** WORK REQUEST **
There is a line containing "You are a GUI" in the records below. Repeat it and every line after it, exactly, through the final line, but no pictures.

--- START ---

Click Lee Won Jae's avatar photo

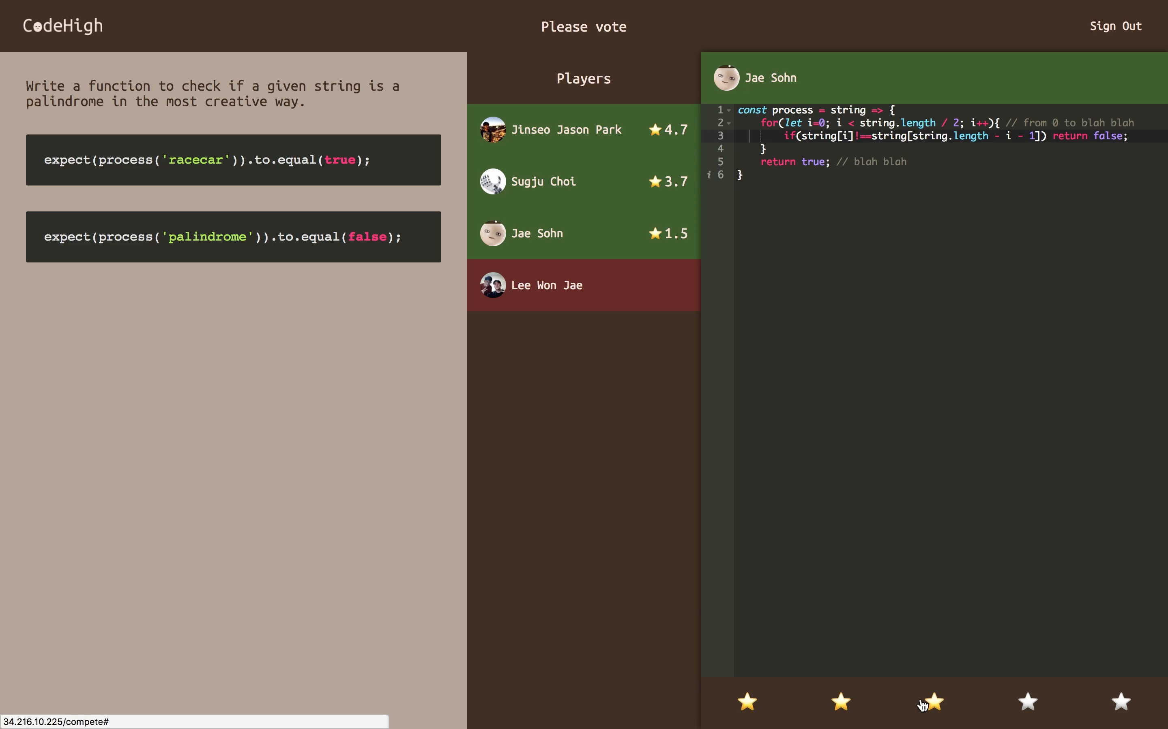pyautogui.click(x=493, y=285)
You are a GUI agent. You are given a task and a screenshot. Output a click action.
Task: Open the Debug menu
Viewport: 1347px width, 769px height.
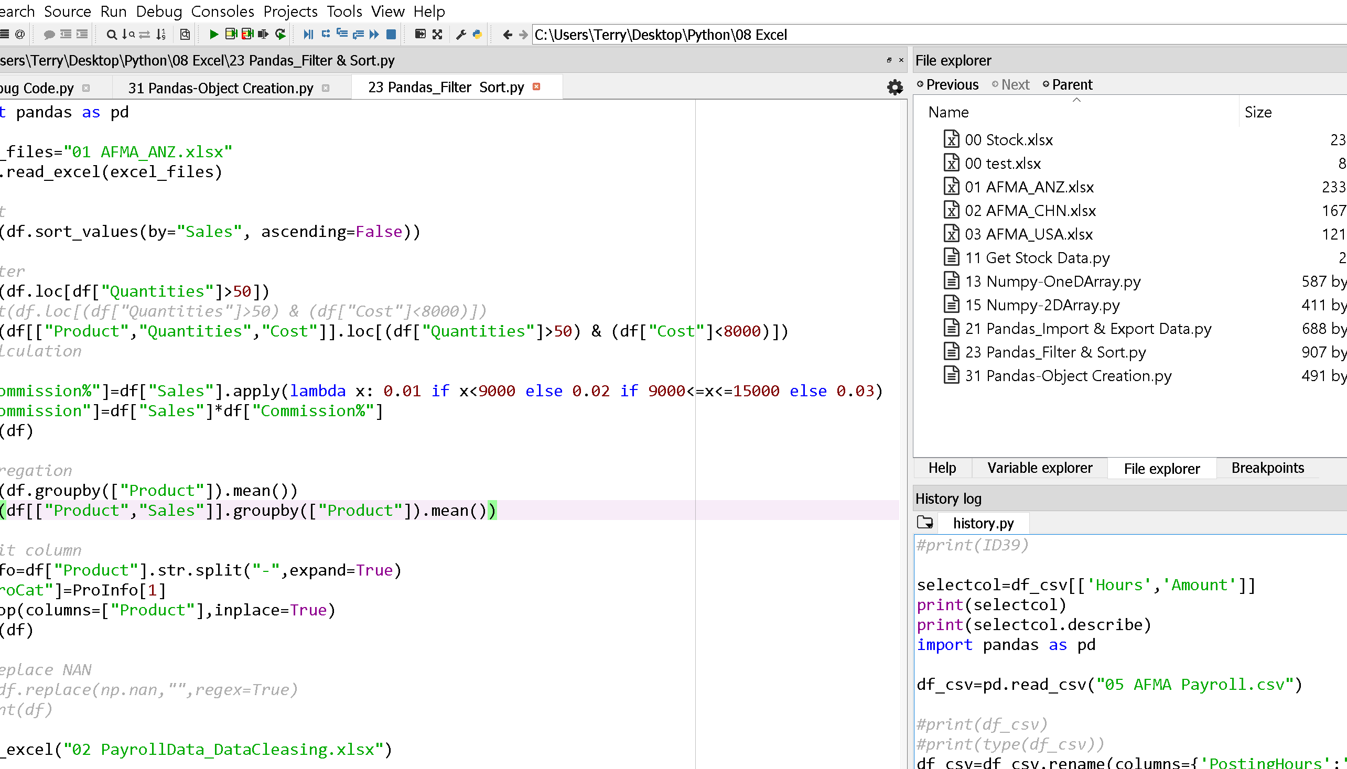[x=158, y=11]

--- END ---

** SOLUTION TO THE PROBLEM **
You are a GUI agent. You are given a task and a screenshot. Output a click action.
Task: Open the Debug menu
Viewport: 1347px width, 769px height.
[x=158, y=11]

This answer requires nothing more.